Second, an I6 community networks, but the advice you've been given is go 300 I6 or V8. That's not my advice, I'd go 1971-1993 250 high mount Aussie 250 block with the stock Top loader bell-housing an 160 teeth flywheel used in the Ozzy Falcon, Cortina and Transit vans, but you don't have any of those in the US. You frame has limitations for 4.9 I6 or some V8's. The Windsor 302 is the best economic swap, and anything else will mean you'll have to talks with chad and bmbm40. Or you'll be speding good money after bad.


Thirdly, I've driven an lot of underpowered Fords in my time, but the Early Bronco is the only one that has insufficient cubes for the chassis. I've driven a 138 cube I6 GM six, it came out with 77.9 hp and 2.95/1.68/1:1 gears, and just 24" tires with 3.9 gears and a trim 2550 pounds. I fitted a set of 3.45:1 gears, and a wide ratio 3.18/2.0/1.38/1:1 four speed, and never looked back In stock trim, it was a dog even with a 3.9:1 axle ratio. Good, wider gearing with more gears fixes some aspects of a too small engine.

Even a 2450 pound Fairmont or Mustang 2.3 four cylinder is better than a 3.3 Early Bronco because with a a Fox body at least has gear ratios and axle gearing sorted out to cope with a gutless 85 hp engine. Not so the 200 EB!

Fourthly, irrespective of what engine parts or budget you have, everything needs to be totally revised to go with a 250, or get a 200 fitted with turbo or supercharger, because based on the wide ratio 3 speed gearing, tires and lack of cubic inches, the Early Bronco won't get out of its own way. Everyone except chad and bmbm40 jimmyv65 here have failed to make a 250, or 200 turbo or supercharged Early Bronco work as a reliable entity. That's observational fact.

I'm really worried that a 200 cube I6 won't cope with big wheels a 3 speed Top Loader and and modern driving conditions. Kirkallen143 did have aT3 60 turbo equipped 200 Bronco, and has gone back to non turbo with H pipe and headers. You need to figure out if something like his build will suit you, and do some soul searching, then some benchmarking. I guess you need to think it all through more. Maybee he got tired of blowing four Felpro head gaskets without boost retard and 15 psi.

I know you've spent a bunch of time reading everything, but the following are must re-read poster childs for proper I6 Bronco's.
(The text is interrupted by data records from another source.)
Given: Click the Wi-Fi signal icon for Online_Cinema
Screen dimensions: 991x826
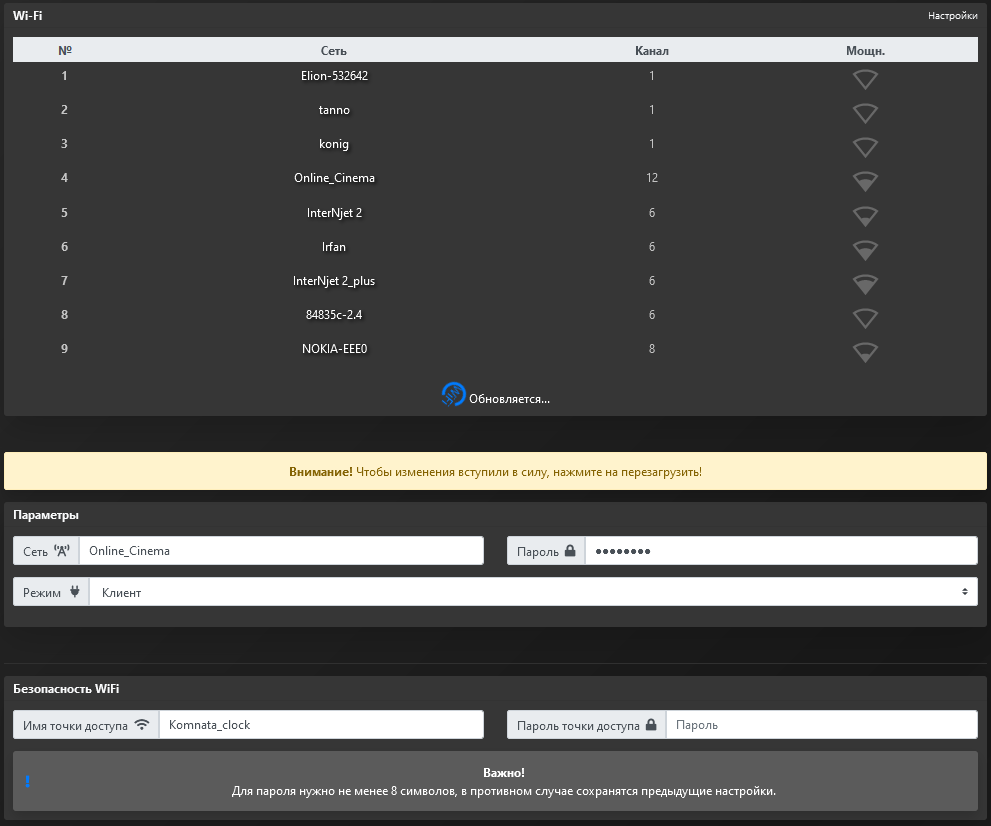Looking at the screenshot, I should coord(865,181).
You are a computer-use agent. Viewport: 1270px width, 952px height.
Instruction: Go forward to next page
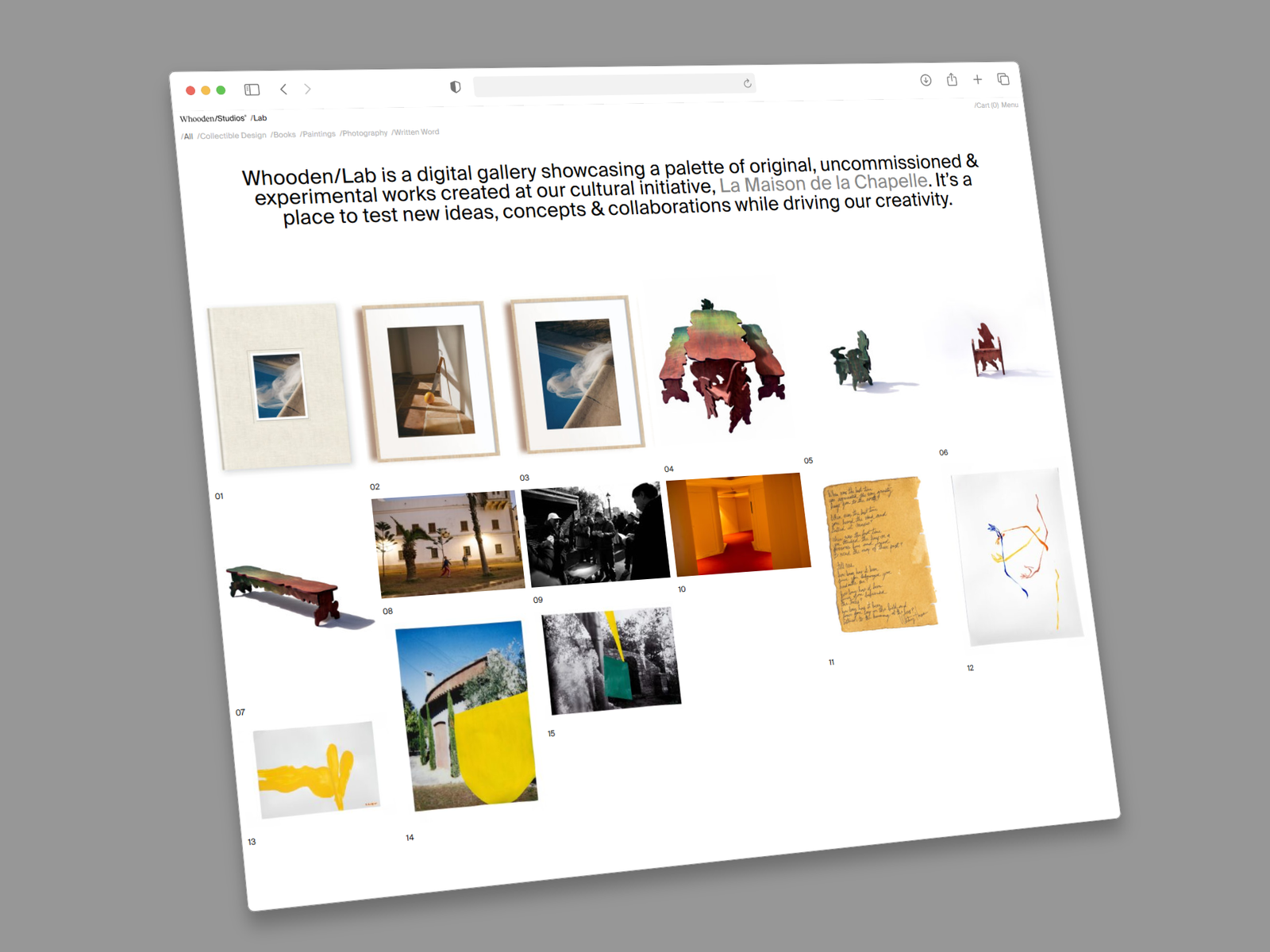(x=308, y=89)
Aint know way I'd ever operate a 200 Bronco unless its boosted.

Broncitis memberlist.php?mode=viewprofile&u=8974
his photobucket http://s717.photobucket.com/user/bronci ... t=3&page=1
and viewtopic.php?f=48&t=52505

and kirkallen143 memberlist.php?mode=viewprofile&u=1778
his earlier Turbo 200 on viewtopic.php?t=31065



Then go research MPGmustang's ways

viewtopic.php?f=36&t=67847&p=551101#p551101


See as well First Fox. viewtopic.php?f=22&t=71606


And maybee this if its in your budget https://www.youtube.com/watch?v=xH8sf0Q_MJs

Wishing you good fortune isn't the answer here, its all about cubic inches and having a better combination than what you started with.